Saturday, 4 April 2015

Education v Intelligence, Cost v Value and an amazing City!



Had the most amazing time in Jaipur, thanks, mainly, to an incredible auto-rickshaw driver called Rafik. I had dinner in a restaurant called the Copper Chimney, which serves fantastic veg jalfrezi and Kingfisher strong red top lager! Perfect! As I left, there is the usual jostle of drivers all asking to take me somewhere, but Rafik asked if I wanted a ride in a Ferrari. How could I refuse? He pointed to the Ferrari stickers on each side of the green and yellow tut-tut and we both laughed. That, combined with crazy dyed orange hair and beard and it was a done deal!
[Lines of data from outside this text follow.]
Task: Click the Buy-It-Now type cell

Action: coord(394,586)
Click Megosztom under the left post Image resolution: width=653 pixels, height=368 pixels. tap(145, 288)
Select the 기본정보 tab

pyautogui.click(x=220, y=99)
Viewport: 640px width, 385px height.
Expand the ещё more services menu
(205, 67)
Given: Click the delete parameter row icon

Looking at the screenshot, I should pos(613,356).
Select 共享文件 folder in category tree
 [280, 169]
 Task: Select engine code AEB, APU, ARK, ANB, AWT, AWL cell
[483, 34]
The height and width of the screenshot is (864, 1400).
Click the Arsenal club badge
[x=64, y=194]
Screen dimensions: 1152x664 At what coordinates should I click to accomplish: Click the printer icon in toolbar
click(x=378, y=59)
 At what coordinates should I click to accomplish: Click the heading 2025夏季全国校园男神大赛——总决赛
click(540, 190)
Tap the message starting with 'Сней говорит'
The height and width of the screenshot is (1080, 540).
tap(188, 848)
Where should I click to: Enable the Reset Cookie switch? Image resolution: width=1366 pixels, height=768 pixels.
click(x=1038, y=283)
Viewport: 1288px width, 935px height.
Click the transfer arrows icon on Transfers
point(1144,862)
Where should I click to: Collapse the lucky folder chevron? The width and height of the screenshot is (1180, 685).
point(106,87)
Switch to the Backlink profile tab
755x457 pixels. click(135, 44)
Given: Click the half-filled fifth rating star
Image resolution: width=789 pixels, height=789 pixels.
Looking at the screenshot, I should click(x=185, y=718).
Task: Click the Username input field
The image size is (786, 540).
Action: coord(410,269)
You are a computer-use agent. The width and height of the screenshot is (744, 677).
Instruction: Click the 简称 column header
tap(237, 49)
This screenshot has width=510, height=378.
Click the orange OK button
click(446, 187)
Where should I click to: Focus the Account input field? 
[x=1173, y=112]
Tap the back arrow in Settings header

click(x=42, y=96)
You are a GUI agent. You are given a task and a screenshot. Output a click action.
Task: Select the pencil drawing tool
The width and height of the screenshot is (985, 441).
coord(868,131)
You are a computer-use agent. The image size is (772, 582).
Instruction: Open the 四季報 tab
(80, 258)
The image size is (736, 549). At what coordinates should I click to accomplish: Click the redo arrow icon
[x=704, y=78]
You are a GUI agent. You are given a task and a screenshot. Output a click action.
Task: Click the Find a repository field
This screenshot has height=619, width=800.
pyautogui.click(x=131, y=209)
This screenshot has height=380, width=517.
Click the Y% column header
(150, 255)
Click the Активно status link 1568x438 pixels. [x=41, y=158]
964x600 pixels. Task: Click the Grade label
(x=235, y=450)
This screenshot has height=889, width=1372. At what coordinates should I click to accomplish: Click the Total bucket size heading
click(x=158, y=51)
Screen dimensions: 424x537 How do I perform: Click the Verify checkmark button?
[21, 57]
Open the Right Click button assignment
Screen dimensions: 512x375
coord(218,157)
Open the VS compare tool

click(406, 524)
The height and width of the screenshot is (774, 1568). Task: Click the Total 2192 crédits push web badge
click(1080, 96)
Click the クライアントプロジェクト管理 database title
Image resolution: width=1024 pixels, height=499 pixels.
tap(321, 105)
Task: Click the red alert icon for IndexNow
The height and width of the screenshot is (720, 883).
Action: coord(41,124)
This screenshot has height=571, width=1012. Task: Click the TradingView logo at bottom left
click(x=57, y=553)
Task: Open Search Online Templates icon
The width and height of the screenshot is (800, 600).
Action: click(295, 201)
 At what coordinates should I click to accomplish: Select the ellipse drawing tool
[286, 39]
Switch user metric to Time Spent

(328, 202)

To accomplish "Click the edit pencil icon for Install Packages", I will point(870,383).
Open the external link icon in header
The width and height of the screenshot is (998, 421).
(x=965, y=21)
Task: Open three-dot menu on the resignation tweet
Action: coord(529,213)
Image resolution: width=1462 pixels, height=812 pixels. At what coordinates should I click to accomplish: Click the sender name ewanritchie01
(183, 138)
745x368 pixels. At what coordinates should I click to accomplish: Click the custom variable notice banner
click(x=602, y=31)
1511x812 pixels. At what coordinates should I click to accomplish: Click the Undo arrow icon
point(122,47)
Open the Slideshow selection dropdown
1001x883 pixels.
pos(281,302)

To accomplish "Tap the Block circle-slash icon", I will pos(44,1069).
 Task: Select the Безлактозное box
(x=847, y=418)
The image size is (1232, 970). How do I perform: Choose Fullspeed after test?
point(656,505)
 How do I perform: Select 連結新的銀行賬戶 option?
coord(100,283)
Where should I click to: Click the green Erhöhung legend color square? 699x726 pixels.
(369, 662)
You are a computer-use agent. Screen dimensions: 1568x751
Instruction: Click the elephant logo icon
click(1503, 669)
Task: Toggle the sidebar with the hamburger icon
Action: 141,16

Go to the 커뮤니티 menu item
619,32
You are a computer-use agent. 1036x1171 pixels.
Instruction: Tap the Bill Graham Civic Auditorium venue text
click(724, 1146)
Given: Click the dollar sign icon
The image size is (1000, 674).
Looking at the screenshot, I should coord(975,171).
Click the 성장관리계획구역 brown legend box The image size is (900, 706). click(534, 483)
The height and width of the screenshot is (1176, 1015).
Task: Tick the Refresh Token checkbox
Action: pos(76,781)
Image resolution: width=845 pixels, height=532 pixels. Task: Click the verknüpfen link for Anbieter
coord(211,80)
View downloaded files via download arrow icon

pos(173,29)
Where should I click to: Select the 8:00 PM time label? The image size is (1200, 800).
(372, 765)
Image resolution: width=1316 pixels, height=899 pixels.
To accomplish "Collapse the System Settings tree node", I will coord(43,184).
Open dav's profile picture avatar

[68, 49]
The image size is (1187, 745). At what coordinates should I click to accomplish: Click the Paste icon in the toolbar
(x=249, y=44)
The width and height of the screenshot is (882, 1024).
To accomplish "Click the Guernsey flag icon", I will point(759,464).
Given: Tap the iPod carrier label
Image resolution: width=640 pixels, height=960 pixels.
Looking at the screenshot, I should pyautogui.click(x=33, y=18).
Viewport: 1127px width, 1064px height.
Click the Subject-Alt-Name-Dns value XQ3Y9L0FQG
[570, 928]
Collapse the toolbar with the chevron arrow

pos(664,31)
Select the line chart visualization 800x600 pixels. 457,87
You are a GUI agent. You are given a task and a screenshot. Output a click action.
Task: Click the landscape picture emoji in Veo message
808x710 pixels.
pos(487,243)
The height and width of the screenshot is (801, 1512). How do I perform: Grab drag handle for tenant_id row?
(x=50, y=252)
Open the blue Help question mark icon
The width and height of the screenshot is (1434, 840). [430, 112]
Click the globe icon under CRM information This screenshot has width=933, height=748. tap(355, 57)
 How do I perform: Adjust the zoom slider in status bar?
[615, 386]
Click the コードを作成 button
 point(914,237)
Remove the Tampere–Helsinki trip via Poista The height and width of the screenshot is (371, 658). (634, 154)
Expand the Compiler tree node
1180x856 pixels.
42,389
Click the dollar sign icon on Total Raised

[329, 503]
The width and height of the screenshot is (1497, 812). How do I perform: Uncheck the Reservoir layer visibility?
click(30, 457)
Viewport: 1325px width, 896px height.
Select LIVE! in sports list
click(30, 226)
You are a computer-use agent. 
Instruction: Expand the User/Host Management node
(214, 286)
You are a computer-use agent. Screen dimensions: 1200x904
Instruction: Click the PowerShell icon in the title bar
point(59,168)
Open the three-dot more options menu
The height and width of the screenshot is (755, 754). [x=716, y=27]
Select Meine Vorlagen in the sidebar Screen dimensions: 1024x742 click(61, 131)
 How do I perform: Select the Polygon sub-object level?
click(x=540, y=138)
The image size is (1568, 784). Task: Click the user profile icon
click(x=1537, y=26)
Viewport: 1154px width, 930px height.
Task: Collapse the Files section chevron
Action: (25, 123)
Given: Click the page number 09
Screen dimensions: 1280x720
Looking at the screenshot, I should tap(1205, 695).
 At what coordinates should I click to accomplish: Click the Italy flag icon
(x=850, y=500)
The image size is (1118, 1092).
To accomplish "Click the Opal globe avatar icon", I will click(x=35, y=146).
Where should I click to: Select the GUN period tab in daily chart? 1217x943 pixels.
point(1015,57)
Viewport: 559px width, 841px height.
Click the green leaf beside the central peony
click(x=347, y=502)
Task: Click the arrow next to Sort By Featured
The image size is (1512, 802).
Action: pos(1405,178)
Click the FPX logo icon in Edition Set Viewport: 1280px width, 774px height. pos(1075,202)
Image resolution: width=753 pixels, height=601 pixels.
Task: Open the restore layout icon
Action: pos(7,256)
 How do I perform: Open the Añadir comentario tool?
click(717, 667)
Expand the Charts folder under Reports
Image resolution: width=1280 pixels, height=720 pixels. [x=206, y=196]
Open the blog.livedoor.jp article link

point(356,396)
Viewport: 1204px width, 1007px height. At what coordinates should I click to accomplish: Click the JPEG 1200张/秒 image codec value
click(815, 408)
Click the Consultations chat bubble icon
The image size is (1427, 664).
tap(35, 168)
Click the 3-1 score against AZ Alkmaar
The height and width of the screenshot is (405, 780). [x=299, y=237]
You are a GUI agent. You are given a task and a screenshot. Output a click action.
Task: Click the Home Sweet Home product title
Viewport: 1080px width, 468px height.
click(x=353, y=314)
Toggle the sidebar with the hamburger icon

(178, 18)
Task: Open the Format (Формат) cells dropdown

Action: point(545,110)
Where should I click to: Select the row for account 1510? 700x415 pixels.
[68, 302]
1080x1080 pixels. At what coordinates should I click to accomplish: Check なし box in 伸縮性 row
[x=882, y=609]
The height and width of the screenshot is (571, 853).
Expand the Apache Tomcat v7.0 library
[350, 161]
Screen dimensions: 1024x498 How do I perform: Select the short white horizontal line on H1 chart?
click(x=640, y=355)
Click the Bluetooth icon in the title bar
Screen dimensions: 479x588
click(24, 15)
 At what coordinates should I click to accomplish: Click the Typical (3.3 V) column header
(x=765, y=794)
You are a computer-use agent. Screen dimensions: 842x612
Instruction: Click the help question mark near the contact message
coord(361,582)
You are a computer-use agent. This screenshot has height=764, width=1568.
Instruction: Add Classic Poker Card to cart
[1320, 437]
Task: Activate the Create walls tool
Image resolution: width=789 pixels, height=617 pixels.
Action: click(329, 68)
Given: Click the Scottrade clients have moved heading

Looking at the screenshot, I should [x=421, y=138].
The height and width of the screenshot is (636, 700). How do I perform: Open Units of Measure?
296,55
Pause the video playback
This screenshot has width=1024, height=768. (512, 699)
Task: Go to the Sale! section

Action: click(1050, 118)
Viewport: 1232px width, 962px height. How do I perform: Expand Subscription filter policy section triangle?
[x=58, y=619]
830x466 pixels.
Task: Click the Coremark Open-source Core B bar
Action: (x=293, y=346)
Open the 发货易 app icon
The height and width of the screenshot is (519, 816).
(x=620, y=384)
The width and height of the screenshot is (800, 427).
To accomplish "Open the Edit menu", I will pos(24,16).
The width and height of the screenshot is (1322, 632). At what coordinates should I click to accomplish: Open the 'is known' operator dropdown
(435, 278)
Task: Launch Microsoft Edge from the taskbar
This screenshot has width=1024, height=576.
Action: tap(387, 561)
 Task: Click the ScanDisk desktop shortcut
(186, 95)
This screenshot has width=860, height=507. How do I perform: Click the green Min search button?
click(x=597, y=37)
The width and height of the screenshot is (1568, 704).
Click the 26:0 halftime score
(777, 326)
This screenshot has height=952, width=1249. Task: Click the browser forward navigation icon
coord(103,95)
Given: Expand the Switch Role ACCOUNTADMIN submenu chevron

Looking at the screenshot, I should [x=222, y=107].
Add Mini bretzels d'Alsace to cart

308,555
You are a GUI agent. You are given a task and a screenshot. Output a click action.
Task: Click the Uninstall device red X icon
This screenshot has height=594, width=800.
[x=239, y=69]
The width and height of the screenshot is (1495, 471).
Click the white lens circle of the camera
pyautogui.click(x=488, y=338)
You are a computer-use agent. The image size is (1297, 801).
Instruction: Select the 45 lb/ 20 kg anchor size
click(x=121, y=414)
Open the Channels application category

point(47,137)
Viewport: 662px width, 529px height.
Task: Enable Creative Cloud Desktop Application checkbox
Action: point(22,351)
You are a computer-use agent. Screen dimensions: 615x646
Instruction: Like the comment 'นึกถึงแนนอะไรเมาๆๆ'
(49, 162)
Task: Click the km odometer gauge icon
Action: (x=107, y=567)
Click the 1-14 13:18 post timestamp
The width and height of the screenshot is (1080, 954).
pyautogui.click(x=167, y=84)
We arranged for him to take me around Jaipur next day for 900 rupees, negotiated down from 1000. What followed was an amazing two days in which we visited all of the sites on my visit wish list and some amazing suggestions of his own, which were a combination of the very tranquil and beautiful (in a pretty mad city) and also incredibly interesting and definitely places I would not have found myself in a million years! The animals in the streets in a part of the dubbed ‘Pig City’ are absolutely fascinating, with pigs, chickens and goats effectively being farmed in the streets as food by the lower cast groups. Coming from a very poor background, a village in North Rajasthan and with only one week of formal schooling, Rafik has worked his way up through a cycle rickshaw to an auto rickshaw, costing around £1000, which is a considerable investment and incurs high repayments. Rafik is kind, very hospitable, honest, funny and wise. When I asked if he was a Muslim or Hindu, he said that first and foremost, he is a human being and secondly, a Muslim. He said he is not interested in money per se, but in building good personal relationships, with the unstated intention, I think, that money will follow from that, which I think is true. He has more children than a Maharaja and a great pride in Jaipur, its history and its modern, expanding new self. He speaks fantastic English, which he has learned solely through interaction with tourists and he gave me a great insight into the life of the city and India itself. There are a lot of pretty thick people who are well educated. Rafik is not well educated but very intelligent. The look on his face when I gave him 1,500 rupees for the first day was great. Anyway, if you are ever in Jaipur, please look him up:


Trafik Tour and Travels

Mohammed Rafik, Jaipur (Raj.) India


Phone: +91 992 8927919


As a European in a poor country with a great deal of poverty, it is difficult to strike a balance between negotiating hard, because you know that all prices are inflated as a tourist, and paying something that is fair, knowing that you have a budget, but aware also that the difference of a few rupees means not a lot in western terms but a great deal to the person you are speaking with. It is so easy to forget the value of the currency and to get into the pattern of haggling hard over 20 rupees, for example. Is 20p worth the extra hassle? I don’t know how much money I have given away to beggars on the street, but they certainly need it more than I do. On the other hand, a single individual cannot resolve the terrible economic imbalance by distributing money, so what is the best thing to do? In the longer term, it’s probably more effective overall to give money to a good charity, or to try and encourage a more equitable distribution of wealth in a country with such a rapidly growing economy, but where the people who should have a fairer share, don’t. When I ask people where the money goes the general consensus, almost unanimously from a good number of people, is, the Government, Business and the Army. Anyway, in the short term I have determined to pay on the basis of value rather than cost, so if I think the value of something is reasonable, I will pay that, almost regardless of the cost. This will probably mean I’ll pay a little over the top, but I will be getting good value and the person who I buy things from, will get a good price. That sounds fair to me.
There's posh! My Hotel in Jaipur - Sajjan Haveli

Jaipur is the Pink City - Well, more orange, really


ASDA's ethnic isle can't compete with this one single stall

Watching the cricket World Cup for free
Door in the City Palace


Top of another door. Maybe instead of doors in general, I should specialise in the tops of doors only? Anyone know what that is called? Not quite a portico, not an alcove. Hmmm. Maybe it is just door frame?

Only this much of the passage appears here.